#### Text to read

Wednesday, March 26, 2014

Mill 2 to Mill 3 tour

High on Mill 2
With good coverage, adequate stability, and great snow quality, skiing in the Bitterroot is about as good as it gets right now. Jeffrey and I headed out for a long day with the twin objectives of finding good snow and having a good adventure. We found both in abundance. Some friends had skied the East face of Mill 2 the previous day, so we just followed their track all the way from the trailhead to the summit. Even with the track, the upper traverse and climb on the West face was a good technical excercise, and we surmounted it with technical skinning, ski cramponing, booting, rock scrambling, and a little bit of tree climbing.
Jeffrey getting after it on Mill 2.
On the summit, the sun broke through the clouds as I replaced the prayer flags for Chris.
The East face is steep and engaging, but it felt relatively casual since the snow was excellent. We had a fabulous run on this little Bitterroot steep skiing test piece.  From the base, we climbed to the edge of the south gully on Mill 2. We opted out of the long traverse back to the summit, and instead skied straight down to Blodgett Creek.  3,000 feet of excellent skiing later, we were down in the canyon.
Jeffrey in the powder in Mill 2.
More skiing on Mill 2.
Skiing down to Blodgett.
I was less than excited about wind slabs on the west side of Mill 2, so I suggested we tour up canyon about a mile and climb the south side of Mill 3. We had a major false start trying to find the way, but soon enough we were back on track, slowly making our way up the 4,000 vertical foot climb. We used ski crampons again on the climb, and they saved us big time. I'm not afraid to throw a little Spanish in with my German, so Viva la harcheisen!  We were both ready to see the top, and I was excited for a new summit. We skied the low angle northeast face of the multi-named Mill 3/Hauf peak/Printz Ridge HP before nosing our way down into the Mill 2/3 basin and skiing out to Mill creek. Of note, the south facing peak to creek run off Mill 3 that we climbed is moderate, open, not too far back in the canyon, and needs to be skied soon. Our noses were sound, and we found the passage through the cliffs on this otherwise mellow run first try. The exit to the creek had plenty of snow for good skiing all the way down. With beautiful light, we make a triumphant exit out Mill creek. It was a great day, but did't want to leave. 9,300 vertical feet.

Jeffrey on the last climb, with upper Blodgett creek in the background.
Jeffrey on the home stretch.
Back on the trail, about to point it home in Mill creek.

Monday, March 24, 2014

Castle crag via Nipple Knob

Leah and Natalie nearing the summit.

I had another fantastic day in the Bitterroot, skiing the north face of Nipple knob, touring up Sheafman Creek, then skiing the South face of Castle Crag and exiting Mill creek. The weather was great, the company was as good as it gets, and the tour flowed smoothly and had plenty of spice to keep us engaged. There was a healthy dose of canyon slogging time, but it was filled with interesting conversation on a variety of topics, as expected from a party of four with advanced degrees.

########

Written request A: According to the ski blog, how many vertical feet did the Mill 2 to Mill 3 tour cover?
Written request B: Condense the paragraph of the ski blog that begins "The East face is steep and engaging" into two or three sentences, keeping its main facts.
Written request C: Write the next part of the ski blog, picking up after its final sentence about the party of four.

#### Source data

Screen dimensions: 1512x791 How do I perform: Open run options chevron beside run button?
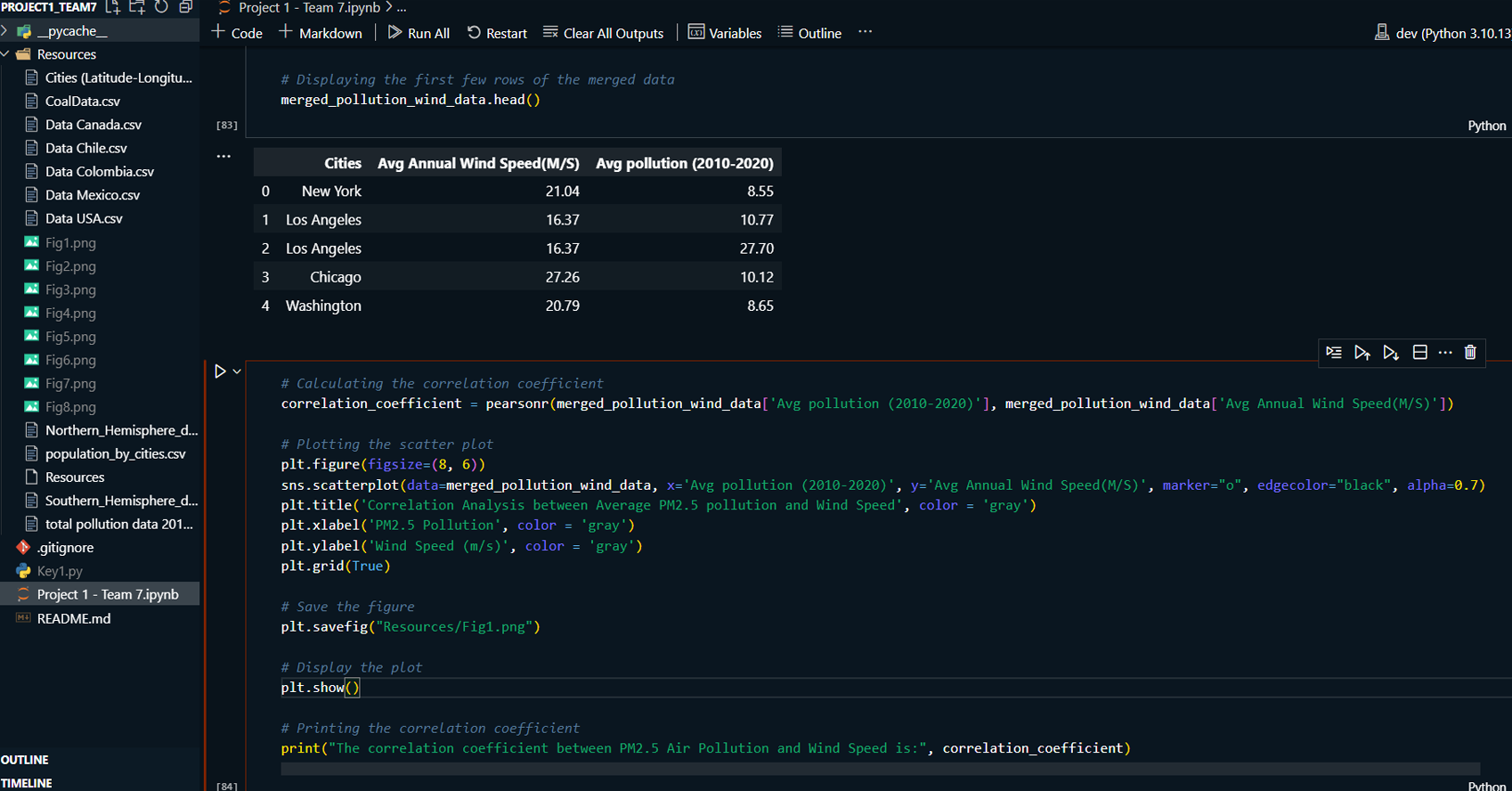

########

Exercise answer A: 9,300 vertical feet.

Exercise answer B: The steep East face of Mill 2 felt fairly casual because the snow was excellent, and it made for a fabulous run. From the base, they climbed to the edge of the south gully, skipped the long traverse back to the summit, and skied straight down to Blodgett Creek. That descent gave them 3,000 feet of excellent skiing into the canyon.

Exercise answer C:
We did have to get a little creative to avoid northeast facing wind slabs, but were able piece the tour together without doing anything too slow or dangerous. This was my fifth time on top of the crag, and I was able to re-confirm my opinion that the summit view is one of the best in the range. Both runs were quality, and we were able to score grabby but good conditions from top to bottom on the 3,000 vertical foot south face of Castle Crag. With all the snow, the egress was quick and almost painless. Tacking Nipple knob on to the front part of the day bumped the quality of this tour somewhere just shy of classic status.

Approaching Nipple knob. Photo: Ben Irey
Mill 1 and 2 from Nipple knob. Photo: Ben Irey

Safety meeting (seriously) before engaging the slopes above Knack lake. Photo: Ben Irey
The ladies, skinning all the way to the summit.
Leah cruising on Castle Crag. Photo: Ben Irey

Leah near the bottom of Castle Crag. Photo: Ben Irey

Dressed for spring during the exit.

Thursday, March 20, 2014

Back in the Bitterroot - Glen to Sweathouse to Big Creek tour

Jeff and Jeffrey climbing in front of the Mystery chutes.
I took advantage of a rare break in the weather to rally a strong group of Missoula skiers for a day of exploration in the Bitterroot. The firehose of precipitation has finally abated a bit, so we were all excited to get out into some more interesting terrain. As it turns out, avalanche danger was still on the spicy side, but we were still able to ski some new-to-us terrain. We started out by climibing to Glen Lakes at sunrise. This was a new approach for all of us except Jeff, and I relished in discovering a new and surprisingly spectacular little cirque tucked just out of view of the valley.  From the top of the unnamed 8,400 peak west of Glen Lake, we spent about 20 minutes debating the merits of dropping in to Sweathouse peak via the most prominent south facing gully. We decided to go for it, skirting slabs where possible, and were rewarded an icy but stable run all the way down to Sweathouse.
Basking in sunrise on the approach to Glen Lakes.
Jeff at the top of the first run. The entire Gash
complex and the Mystery chutes are visible behind him. 
The zone as seen from Gash. Our first run was the sun/shade gully.
Our second run was the sunlight face off the obvious peak on the left skyline.
It is possible to ski both of these objectives from Gash in a full day.
I had planned on moving on to north facing terrain, but wind slabs seemed too touchy, so I suggested we point up drainage for a look at Hidden Peak. On that subject, it seems like it has been unusually windy, and avalanche danger has been uncharacteristically high this year. Or maybe I am just getting soft, or old and wise? Anyway, everyone was on board, and after a good hard push we were soon ripping skins at our high point. The run was good, if not a touch generic.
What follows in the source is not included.